From the FDA Drug Label
In Studies C1 and C2, efficacy was demonstrated by a reduction in the proportion of patients who received an RBC transfusion, from week 5 through end of the study, with the last-known RBC transfusion status carried forward for patients who discontinued treatment Study C1 was conducted in patients with anemia (hemoglobin < 11.5 g/dL for males; < 10. 5 g/dL for females) with non-myeloid malignancies receiving myelosuppressive chemotherapy. Randomization was stratified by type of malignancy (lung vs. breast vs. other), concurrent radiation therapy planned (yes or no), and baseline hemoglobin (< 9 g/dL vs ≥ 9 g/dL); patients were randomized to epoetin alfa 40,000 Units (n=174) or placebo (n=170) as a weekly subcutaneous injection commencing on the first day of the chemotherapy cycle. Study C2 was conducted in 222 patients with anemia, ages 5 to 18, receiving chemotherapy for the treatment of various childhood malignancies Randomization was stratified by cancer type (solid tumors, Hodgkin's disease, acute lymphocytic leukemia, vs. non-Hodgkin's lymphoma); patients were randomized to receive epoetin alfa at 600 Units/kg maximum 40,000 Units (n=111) or placebo (n=111) as a weekly intravenous injection The results of 6 studies of similar design and that randomized 131 patients to epoetin alfa or placebo were pooled to assess the safety and effectiveness of epoetin alfa. Patients were randomized to receive epoetin alfa at 150 Units/kg (n=63) or placebo (n=68), subcutaneously three times per week for 12 weeks in each study The safety and efficacy of PROCRIT were evaluated in a placebo-controlled, double-blind study (S1) enrolling 316 patients scheduled for major, elective orthopedic hip or knee surgery who were expected to require ≥ 2 units of blood and who were not able or willing to participate in an autologous blood donation program Patients were stratified into 1 of 3 groups based on their pretreatment hemoglobin [≤ 10 g/dL (n=2), > 10 to ≤ 13 g/dL (n=96), and > 13 to ≤ 15 g/dL (n=218)] and then randomly assigned to receive 300 Units/kg PROCRIT, 100 Units/kg PROCRIT, or placebo by subcutaneous injection for 10 days before surgery, on the day of surgery, and for 4 days after surgery
The dosing for Retacrit (epoetin alfa) is as follows:
- For patients with anemia due to non-myeloid malignancies receiving myelosuppressive chemotherapy: 40,000 Units as a weekly subcutaneous injection commencing on the first day of the chemotherapy cycle 2
- For patients with anemia, ages 5 to 18, receiving chemotherapy for the treatment of various childhood malignancies: 600 Units/kg maximum 40,000 Units as a weekly intravenous injection 2
- For patients scheduled for major, elective orthopedic hip or knee surgery: 300 Units/kg or 100 Units/kg by subcutaneous injection for 10 days before surgery, on the day of surgery, and for 4 days after surgery 2
- For other patients: 150 Units/kg subcutaneously three times per week for 12 weeks in each study 2
From the Research
Retacrit Dosing
There is no direct information available on Retacrit dosing in the provided studies. However, the studies discuss the dosing of erythropoiesis-stimulating agents (ESAs) in general, which may be relevant to Retacrit dosing.
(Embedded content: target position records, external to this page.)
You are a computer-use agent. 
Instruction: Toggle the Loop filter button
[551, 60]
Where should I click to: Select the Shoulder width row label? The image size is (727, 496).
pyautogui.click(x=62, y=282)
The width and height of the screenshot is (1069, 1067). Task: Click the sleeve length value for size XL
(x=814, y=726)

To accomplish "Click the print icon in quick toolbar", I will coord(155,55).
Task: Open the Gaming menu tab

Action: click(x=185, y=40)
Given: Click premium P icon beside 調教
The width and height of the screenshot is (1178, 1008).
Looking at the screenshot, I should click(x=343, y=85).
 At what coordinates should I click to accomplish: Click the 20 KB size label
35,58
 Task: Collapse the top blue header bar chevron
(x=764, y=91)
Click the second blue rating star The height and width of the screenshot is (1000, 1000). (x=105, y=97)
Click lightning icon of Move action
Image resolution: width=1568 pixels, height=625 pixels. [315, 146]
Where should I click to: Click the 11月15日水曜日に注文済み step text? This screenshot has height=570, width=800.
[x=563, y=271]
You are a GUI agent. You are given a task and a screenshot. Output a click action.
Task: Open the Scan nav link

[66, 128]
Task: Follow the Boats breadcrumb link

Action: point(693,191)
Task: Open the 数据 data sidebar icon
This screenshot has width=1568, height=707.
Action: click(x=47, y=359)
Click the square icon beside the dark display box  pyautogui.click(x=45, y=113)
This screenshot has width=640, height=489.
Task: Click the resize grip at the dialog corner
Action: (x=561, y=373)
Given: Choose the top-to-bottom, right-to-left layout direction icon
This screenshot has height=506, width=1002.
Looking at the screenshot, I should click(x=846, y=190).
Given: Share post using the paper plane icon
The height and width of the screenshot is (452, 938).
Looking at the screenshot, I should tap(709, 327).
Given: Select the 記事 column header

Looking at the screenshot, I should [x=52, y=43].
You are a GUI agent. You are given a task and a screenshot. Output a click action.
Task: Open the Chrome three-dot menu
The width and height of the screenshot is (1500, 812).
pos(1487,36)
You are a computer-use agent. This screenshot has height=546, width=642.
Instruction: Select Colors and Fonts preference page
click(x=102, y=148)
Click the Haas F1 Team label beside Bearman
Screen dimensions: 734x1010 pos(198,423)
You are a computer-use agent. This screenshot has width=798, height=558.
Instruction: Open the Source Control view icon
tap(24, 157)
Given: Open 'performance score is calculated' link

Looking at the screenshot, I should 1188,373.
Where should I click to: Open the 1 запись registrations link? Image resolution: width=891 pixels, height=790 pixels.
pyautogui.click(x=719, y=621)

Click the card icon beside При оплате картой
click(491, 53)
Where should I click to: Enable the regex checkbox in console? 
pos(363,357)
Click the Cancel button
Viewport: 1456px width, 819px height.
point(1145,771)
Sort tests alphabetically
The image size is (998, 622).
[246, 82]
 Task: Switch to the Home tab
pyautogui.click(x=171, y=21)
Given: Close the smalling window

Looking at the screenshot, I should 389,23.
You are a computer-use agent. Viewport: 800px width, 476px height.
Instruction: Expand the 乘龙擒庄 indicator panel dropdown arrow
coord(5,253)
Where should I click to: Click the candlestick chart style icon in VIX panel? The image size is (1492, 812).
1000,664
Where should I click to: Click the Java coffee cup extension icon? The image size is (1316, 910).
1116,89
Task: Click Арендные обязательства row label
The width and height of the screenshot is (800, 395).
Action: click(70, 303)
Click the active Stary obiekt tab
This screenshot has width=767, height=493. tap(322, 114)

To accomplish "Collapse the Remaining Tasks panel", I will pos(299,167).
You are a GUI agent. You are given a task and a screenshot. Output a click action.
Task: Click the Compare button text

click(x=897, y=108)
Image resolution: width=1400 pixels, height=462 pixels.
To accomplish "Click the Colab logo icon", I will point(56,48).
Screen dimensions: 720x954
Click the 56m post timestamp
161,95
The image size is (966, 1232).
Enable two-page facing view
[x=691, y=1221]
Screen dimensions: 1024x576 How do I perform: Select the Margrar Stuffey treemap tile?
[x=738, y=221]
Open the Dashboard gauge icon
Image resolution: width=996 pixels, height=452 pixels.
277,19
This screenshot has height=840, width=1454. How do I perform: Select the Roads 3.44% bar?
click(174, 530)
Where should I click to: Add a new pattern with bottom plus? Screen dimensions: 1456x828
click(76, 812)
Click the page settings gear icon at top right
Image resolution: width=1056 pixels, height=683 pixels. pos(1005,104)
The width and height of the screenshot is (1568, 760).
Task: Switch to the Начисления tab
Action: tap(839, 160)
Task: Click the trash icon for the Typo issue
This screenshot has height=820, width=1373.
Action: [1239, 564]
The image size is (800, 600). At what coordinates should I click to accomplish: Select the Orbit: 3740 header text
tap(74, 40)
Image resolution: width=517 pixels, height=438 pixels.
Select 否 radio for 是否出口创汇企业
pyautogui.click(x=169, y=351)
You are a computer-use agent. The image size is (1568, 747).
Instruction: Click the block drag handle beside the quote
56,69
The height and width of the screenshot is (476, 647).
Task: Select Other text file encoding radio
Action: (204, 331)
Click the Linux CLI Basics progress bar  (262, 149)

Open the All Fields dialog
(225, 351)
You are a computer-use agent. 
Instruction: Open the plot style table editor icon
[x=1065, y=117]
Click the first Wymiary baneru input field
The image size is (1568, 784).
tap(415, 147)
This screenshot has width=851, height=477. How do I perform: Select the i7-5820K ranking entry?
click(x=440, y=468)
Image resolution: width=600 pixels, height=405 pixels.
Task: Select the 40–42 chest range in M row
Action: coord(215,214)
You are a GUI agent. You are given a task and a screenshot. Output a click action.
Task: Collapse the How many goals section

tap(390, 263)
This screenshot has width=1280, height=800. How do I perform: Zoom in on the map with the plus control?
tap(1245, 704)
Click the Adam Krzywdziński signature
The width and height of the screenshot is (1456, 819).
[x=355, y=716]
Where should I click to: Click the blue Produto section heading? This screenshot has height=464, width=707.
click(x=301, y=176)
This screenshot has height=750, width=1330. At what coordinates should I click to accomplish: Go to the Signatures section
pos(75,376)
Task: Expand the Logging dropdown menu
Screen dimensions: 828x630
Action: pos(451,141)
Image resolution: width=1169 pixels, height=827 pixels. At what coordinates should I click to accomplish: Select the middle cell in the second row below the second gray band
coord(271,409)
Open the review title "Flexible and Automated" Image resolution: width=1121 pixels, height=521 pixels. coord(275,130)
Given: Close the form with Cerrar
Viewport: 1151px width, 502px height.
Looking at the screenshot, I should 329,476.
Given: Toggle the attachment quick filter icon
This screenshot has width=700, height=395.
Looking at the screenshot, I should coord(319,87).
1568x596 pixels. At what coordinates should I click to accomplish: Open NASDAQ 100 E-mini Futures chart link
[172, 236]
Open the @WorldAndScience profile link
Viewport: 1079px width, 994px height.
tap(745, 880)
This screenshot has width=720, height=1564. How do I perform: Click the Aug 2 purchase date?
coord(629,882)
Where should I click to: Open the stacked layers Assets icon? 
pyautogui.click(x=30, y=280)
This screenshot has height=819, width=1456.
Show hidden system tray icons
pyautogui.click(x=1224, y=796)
- The studies suggest that ESAs should be used at the lowest possible dose to achieve a target hemoglobin level of 10-11 g/dL 3, 4.
- The choice of ESA and dosing schedule should take into account the patient's individual needs and response to treatment 4, 5.
- The studies also discuss the importance of monitoring hemoglobin levels and adjusting ESA doses accordingly to minimize the risk of adverse events 5, 6.
- A network meta-analysis of ESAs found that the comparative effects of different ESAs on blood transfusions, death, and major cardiovascular events were uncertain 7.
Key Points
- ESAs should be used at the lowest possible dose to achieve a target hemoglobin level of 10-11 g/dL.
- The choice of ESA and dosing schedule should be individualized based on patient needs and response to treatment.
- Hemoglobin levels should be monitored regularly and ESA doses adjusted accordingly to minimize the risk of adverse events.
- The comparative effects of different ESAs on clinical outcomes are uncertain and require further study.